■ Exercise inputs:
[Start of section]

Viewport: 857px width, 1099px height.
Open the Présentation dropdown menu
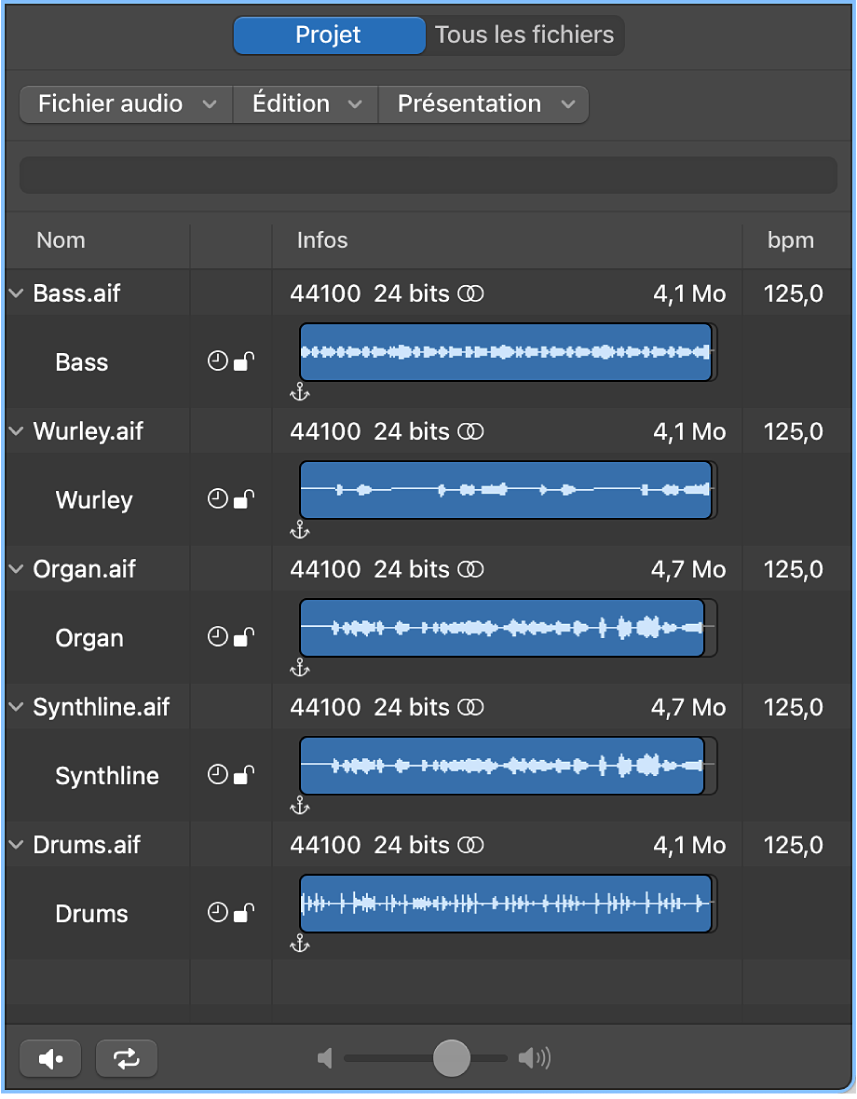[x=483, y=104]

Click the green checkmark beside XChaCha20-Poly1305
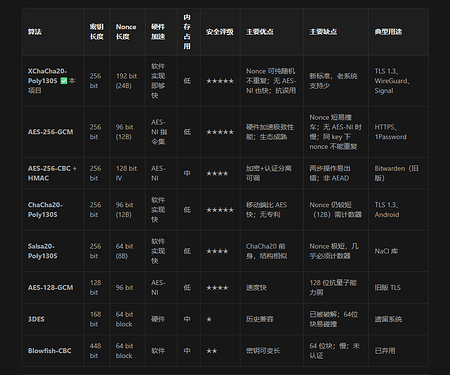[x=64, y=81]
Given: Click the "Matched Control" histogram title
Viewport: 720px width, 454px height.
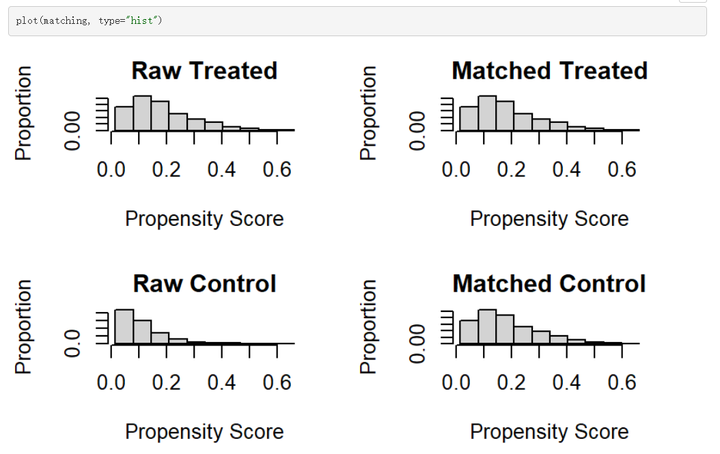Looking at the screenshot, I should point(549,284).
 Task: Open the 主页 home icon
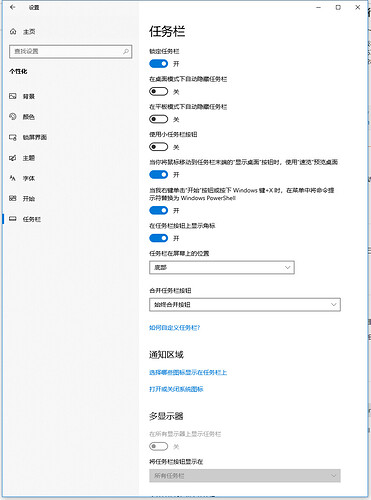point(13,32)
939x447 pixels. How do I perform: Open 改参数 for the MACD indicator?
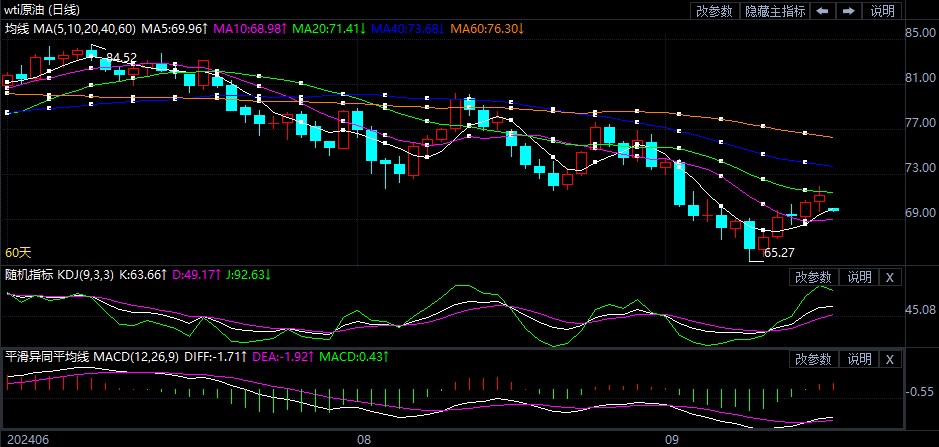(x=813, y=359)
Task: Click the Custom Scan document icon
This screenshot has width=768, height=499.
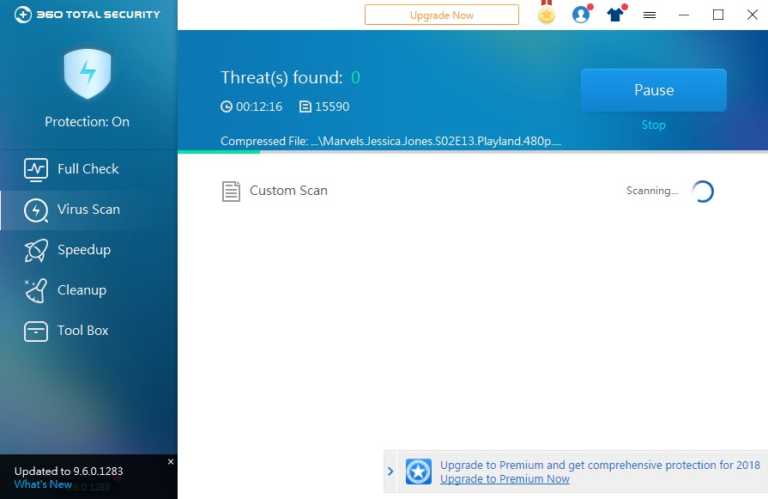Action: 231,191
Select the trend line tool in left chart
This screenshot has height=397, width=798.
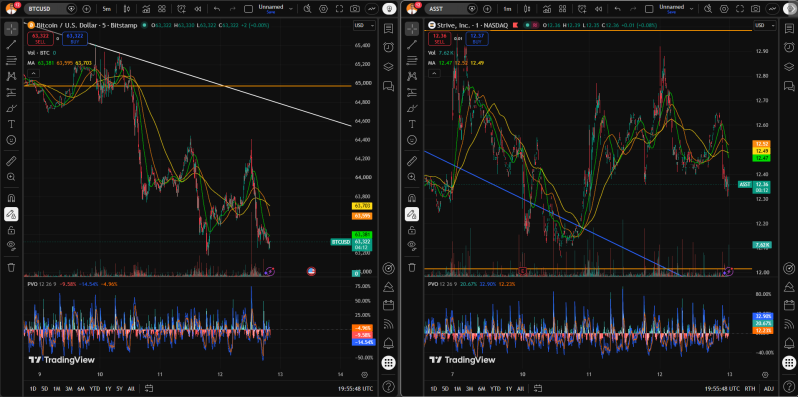(11, 44)
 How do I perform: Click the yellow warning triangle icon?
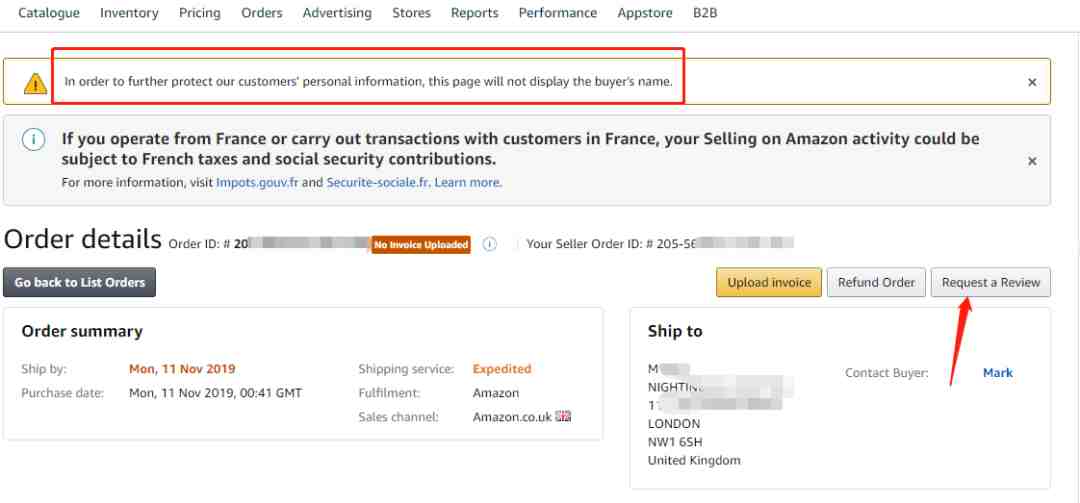coord(35,82)
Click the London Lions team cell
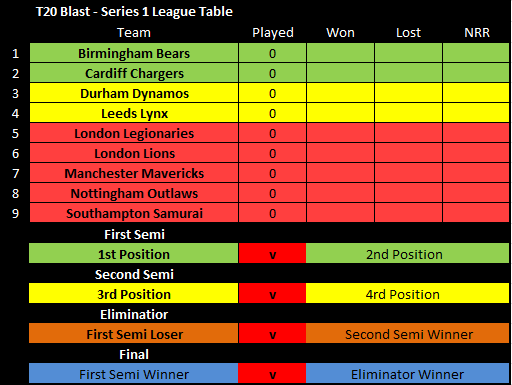Screen dimensions: 512x385 pos(134,153)
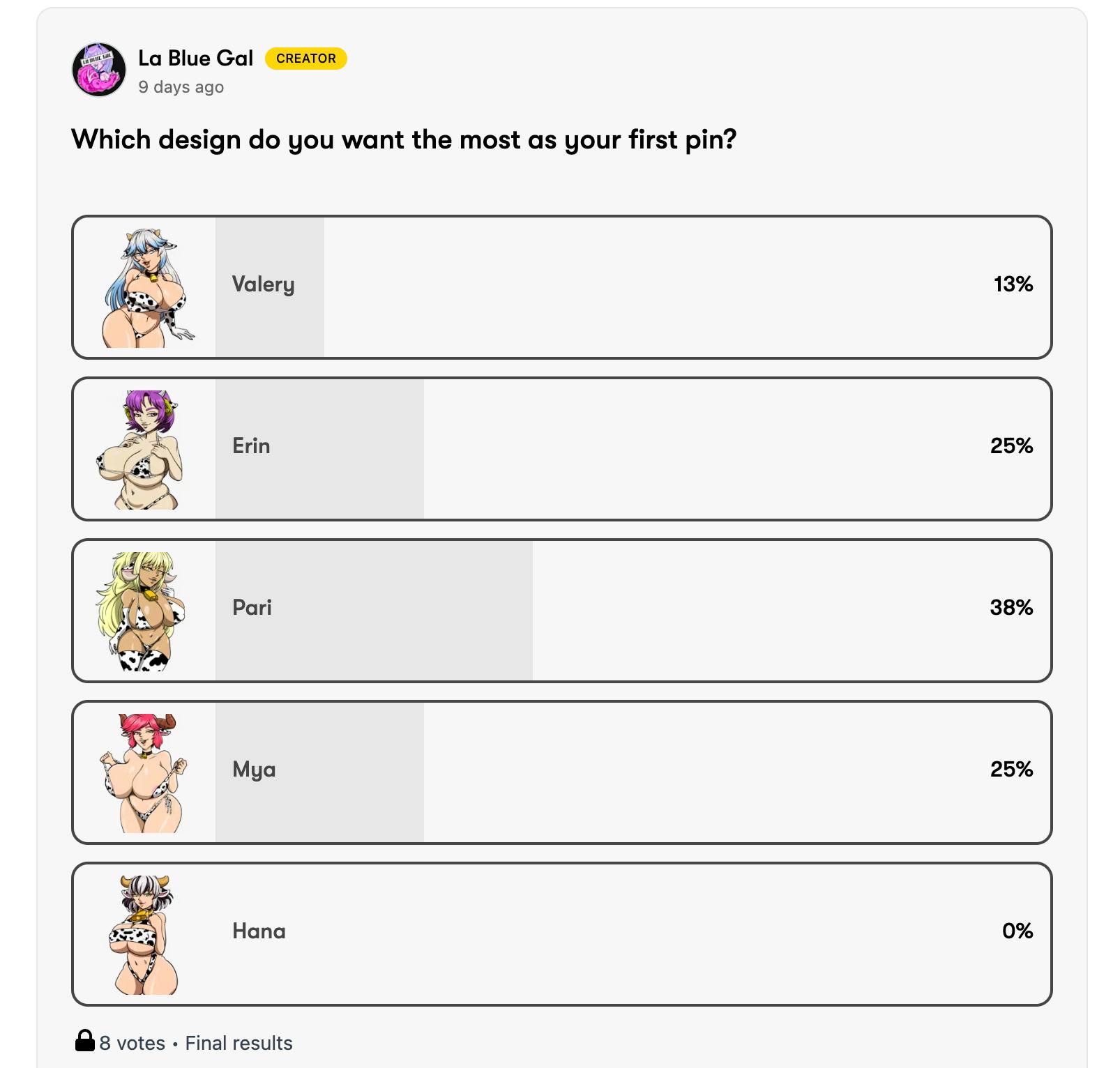
Task: Click the "8 votes" count text
Action: pyautogui.click(x=133, y=1044)
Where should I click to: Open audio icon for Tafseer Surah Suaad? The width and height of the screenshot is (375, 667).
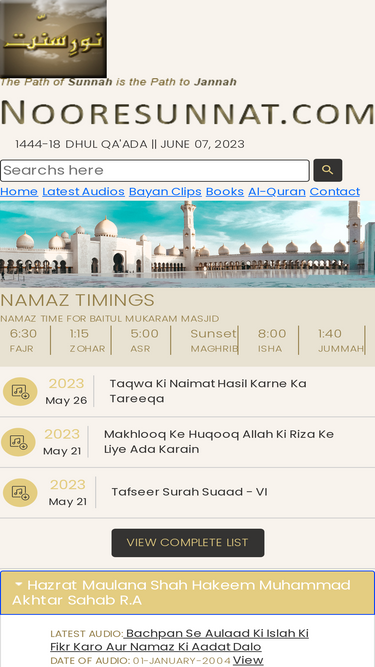point(20,493)
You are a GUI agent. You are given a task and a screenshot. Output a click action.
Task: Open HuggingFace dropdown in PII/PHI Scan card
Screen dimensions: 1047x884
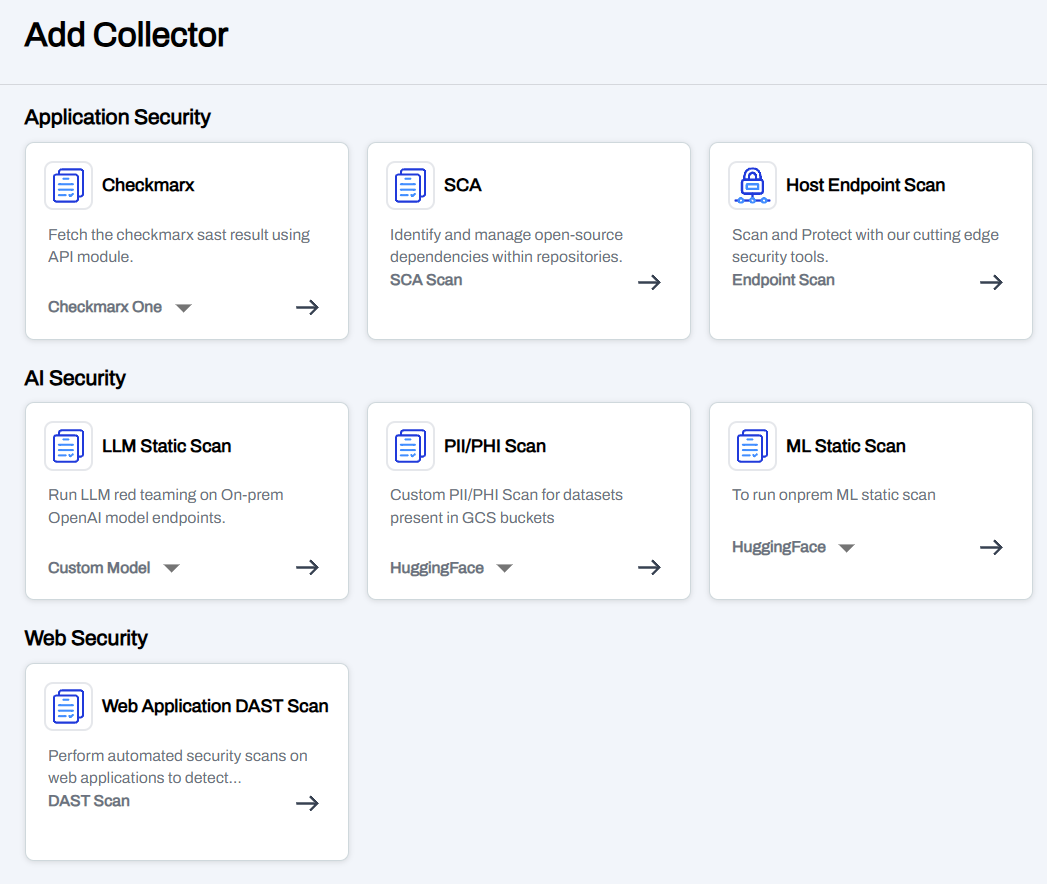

[End of section]

All entries, top to bottom, should be retyped exactly; the pictures should not be.

■ Answer to the problem:
Viewport: 857px width, 1099px height.
Open the Présentation dropdown menu
[x=483, y=104]

Click the green checkmark beside XChaCha20-Poly1305
[x=64, y=81]
Given: Click the "Matched Control" histogram title
Viewport: 720px width, 454px height.
Looking at the screenshot, I should point(549,284).
 Task: Open the 主页 home icon
point(13,32)
939x447 pixels. How do I perform: Open 改参数 for the MACD indicator?
(x=813, y=359)
Task: Click the Custom Scan document icon
This screenshot has width=768, height=499.
Action: 231,191
Select the trend line tool in left chart
This screenshot has height=397, width=798.
(11, 44)
 How do I perform: Click the yellow warning triangle icon?
coord(35,82)
Click the London Lions team cell
Screen dimensions: 512x385 pos(134,153)
Task: Click the "8 votes" count text
Action: pyautogui.click(x=133, y=1044)
Where should I click to: Open audio icon for Tafseer Surah Suaad? The width and height of the screenshot is (375, 667).
point(20,493)
You are a GUI agent. You are given a task and a screenshot. Output a click action.
Task: Open HuggingFace dropdown in PII/PHI Scan card
Screen dimensions: 1047x884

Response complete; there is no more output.